Start
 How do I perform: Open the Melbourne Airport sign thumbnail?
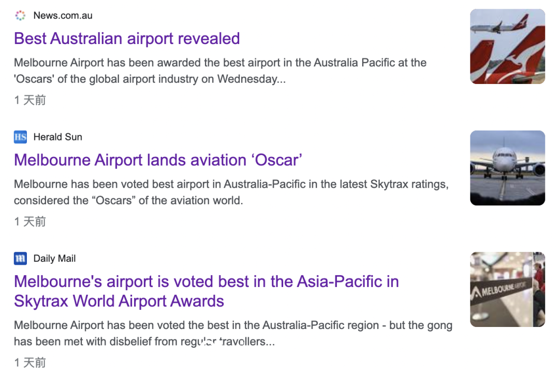pyautogui.click(x=507, y=289)
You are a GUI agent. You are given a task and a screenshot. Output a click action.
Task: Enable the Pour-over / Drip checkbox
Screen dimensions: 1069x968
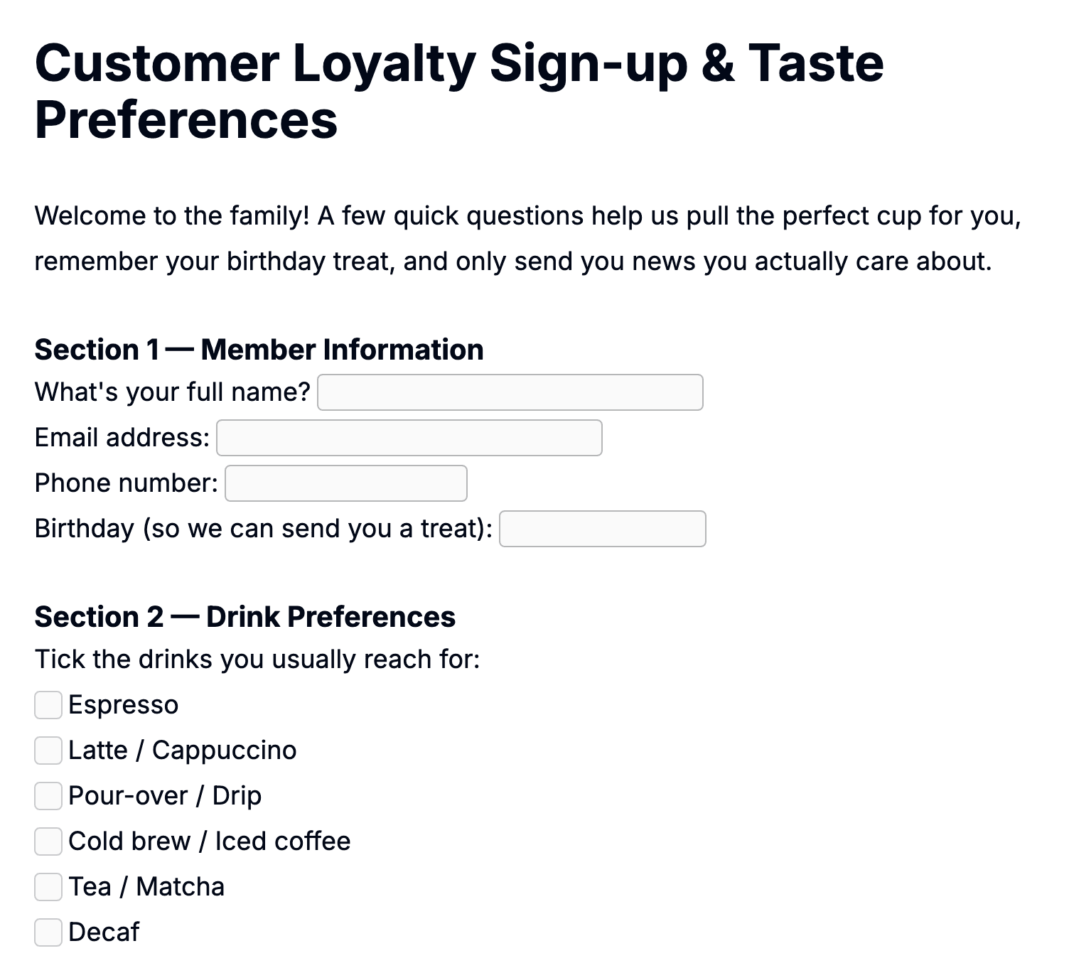[48, 796]
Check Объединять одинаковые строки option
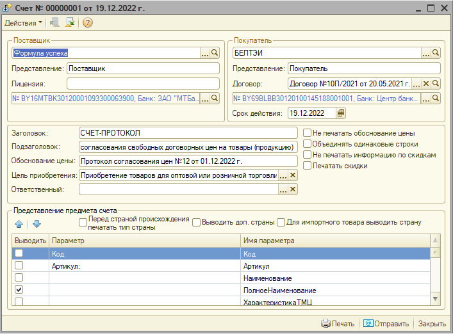 tap(308, 144)
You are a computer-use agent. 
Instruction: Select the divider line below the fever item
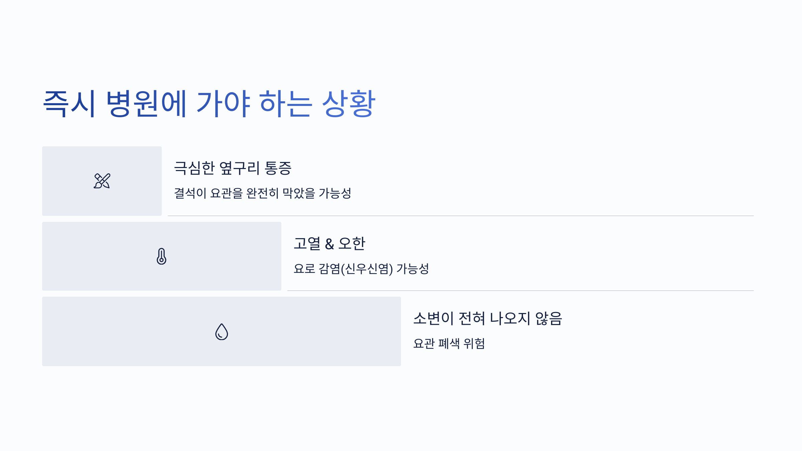coord(520,291)

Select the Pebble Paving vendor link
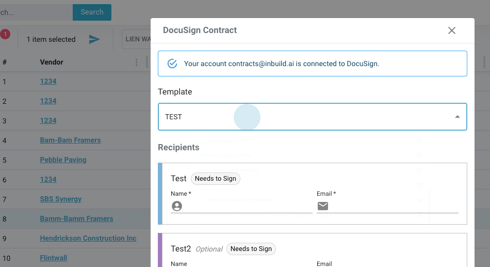[63, 160]
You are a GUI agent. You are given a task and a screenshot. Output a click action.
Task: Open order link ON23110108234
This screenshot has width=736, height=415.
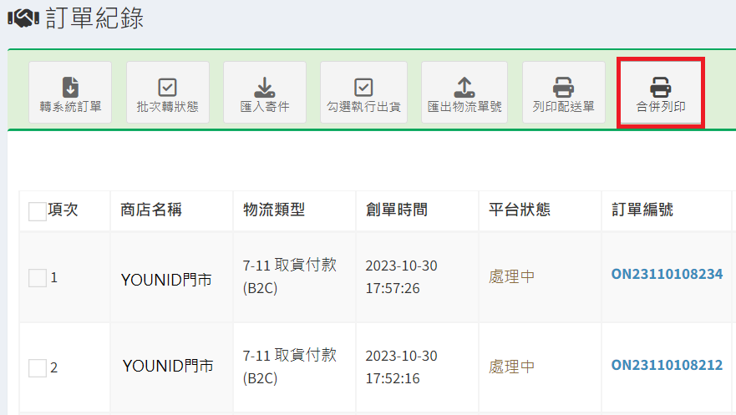pyautogui.click(x=667, y=274)
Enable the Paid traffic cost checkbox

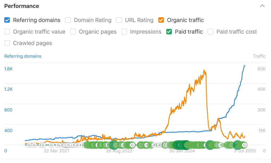[210, 32]
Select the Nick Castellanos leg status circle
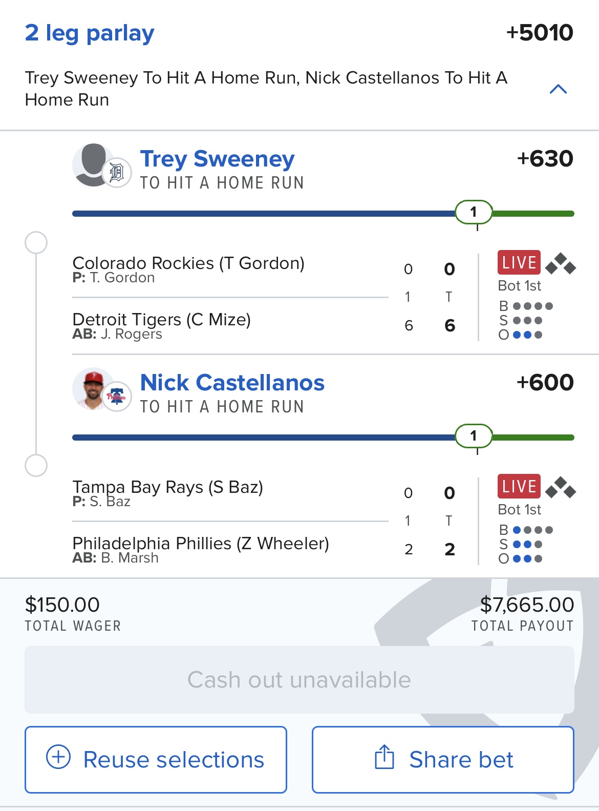This screenshot has height=811, width=599. click(36, 466)
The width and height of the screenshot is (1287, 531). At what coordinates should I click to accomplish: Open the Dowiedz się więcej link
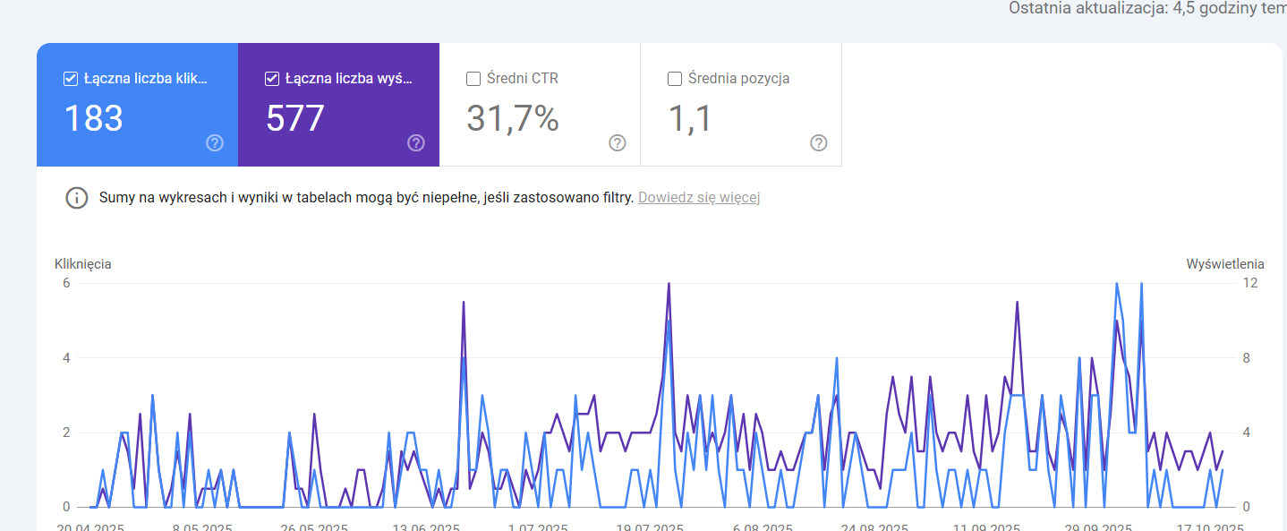[699, 198]
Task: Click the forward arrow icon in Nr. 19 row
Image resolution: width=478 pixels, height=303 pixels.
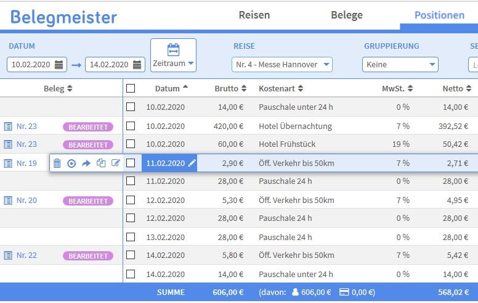Action: 86,164
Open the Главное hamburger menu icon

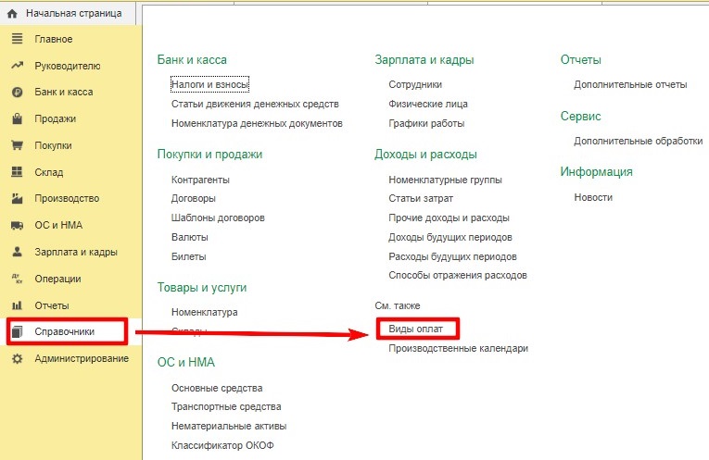pyautogui.click(x=17, y=39)

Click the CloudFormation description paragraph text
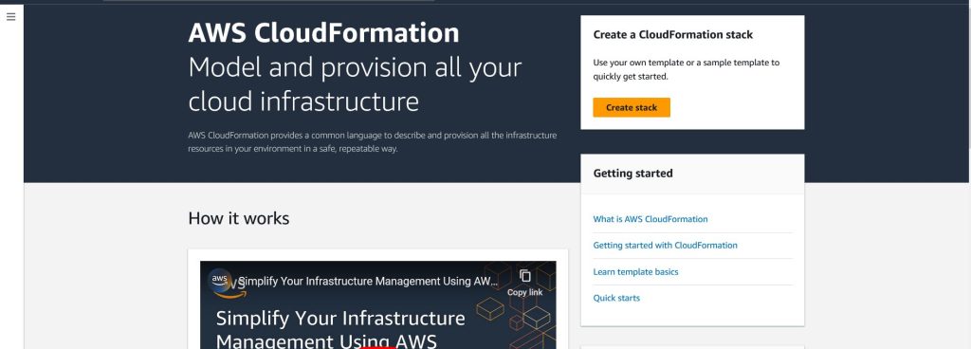tap(372, 141)
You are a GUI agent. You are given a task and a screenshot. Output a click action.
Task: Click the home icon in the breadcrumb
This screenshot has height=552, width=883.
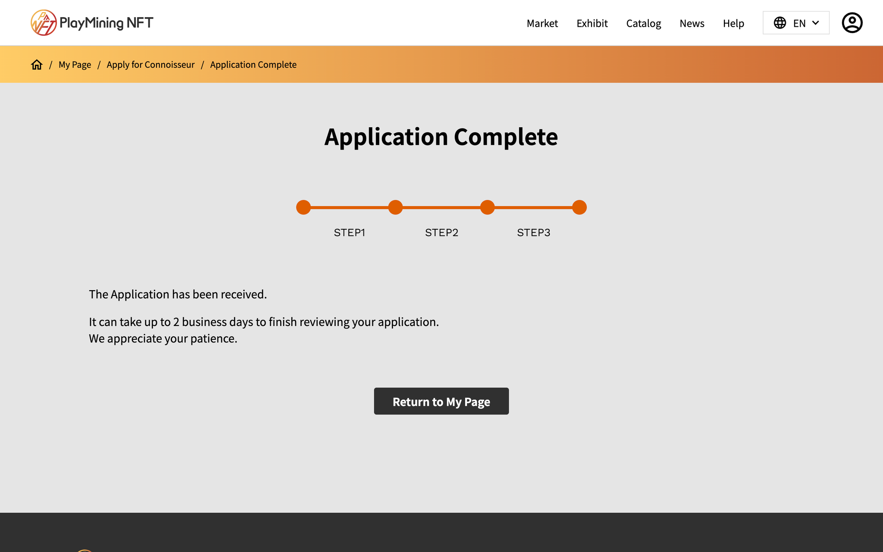[x=37, y=65]
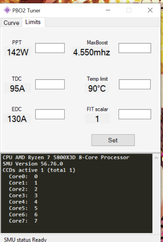Screen dimensions: 163x242
Task: Click the CPU name line in log
Action: (66, 157)
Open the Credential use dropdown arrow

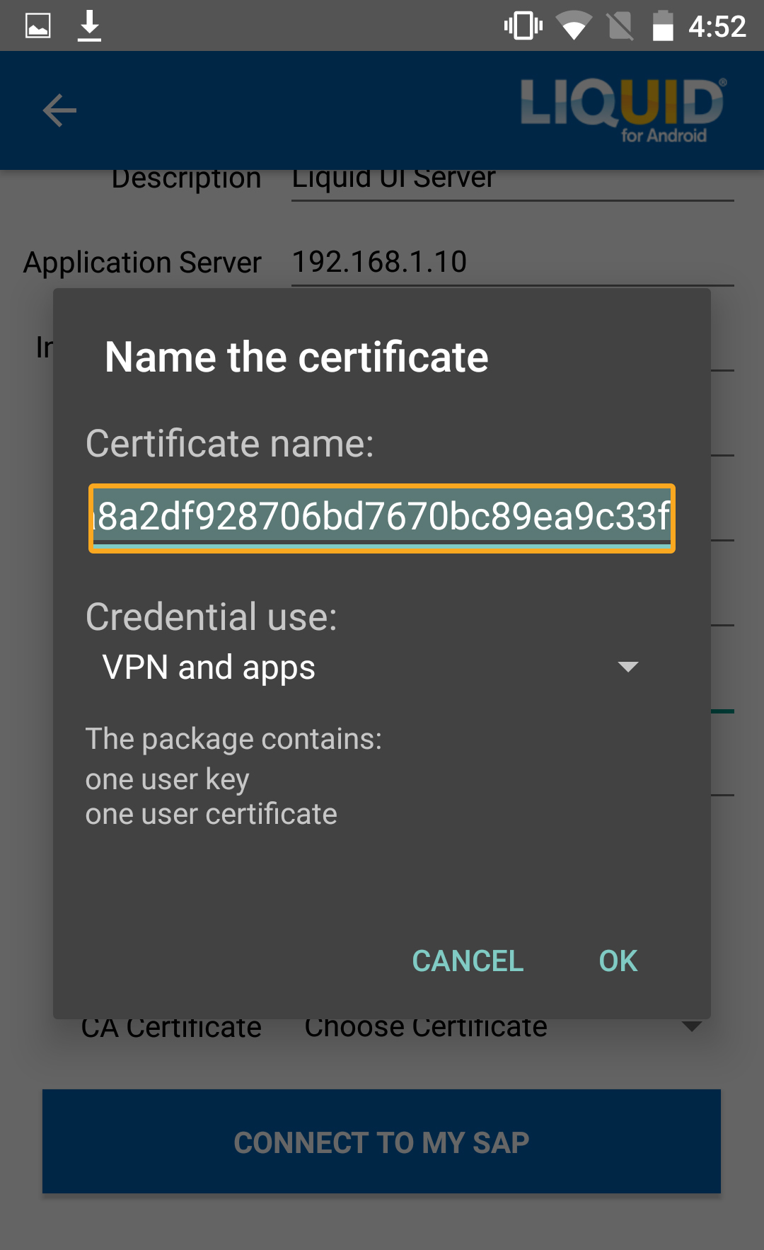(627, 667)
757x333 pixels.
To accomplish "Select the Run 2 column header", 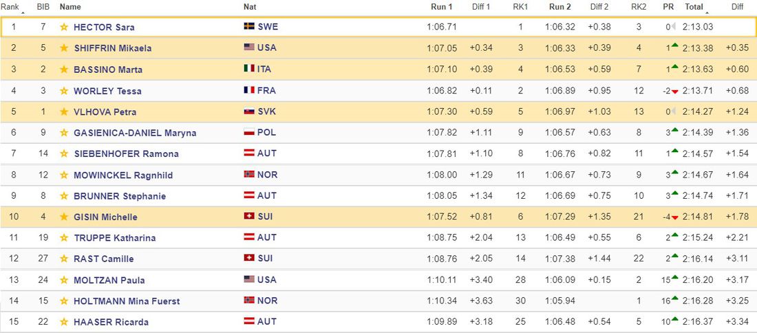I will [559, 7].
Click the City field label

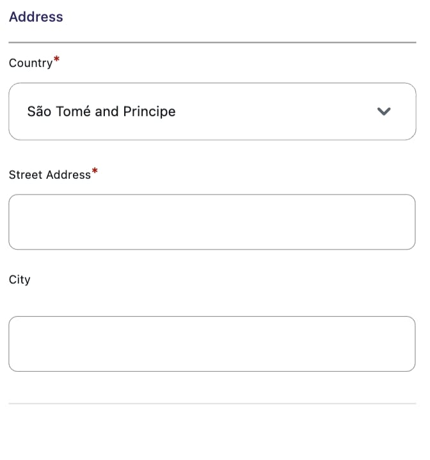(19, 280)
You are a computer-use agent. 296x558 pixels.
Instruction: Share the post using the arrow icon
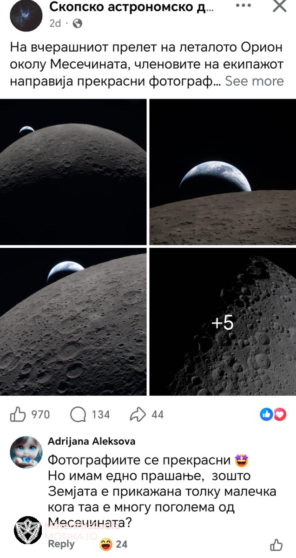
End
JOB
Format the data, starting with the line containing "The width and" and going on through the line containing "pyautogui.click(x=17, y=39)", as a two-column CSV headed instruction and response, with one row per text-and-answer pair. Put each text and each answer in its own quoted field with line breaks replaced by spaces, and leave the pictures out.

THE REPLY
instruction,response
"The width and height of the screenshot is (1287, 531). At what coordinates should I click to accomplish: Open the Dowiedz się więcej link","[699, 198]"
"Task: Click the forward arrow icon in Nr. 19 row Image resolution: width=478 pixels, height=303 pixels.","Action: 86,164"
"Open the Главное hamburger menu icon","pyautogui.click(x=17, y=39)"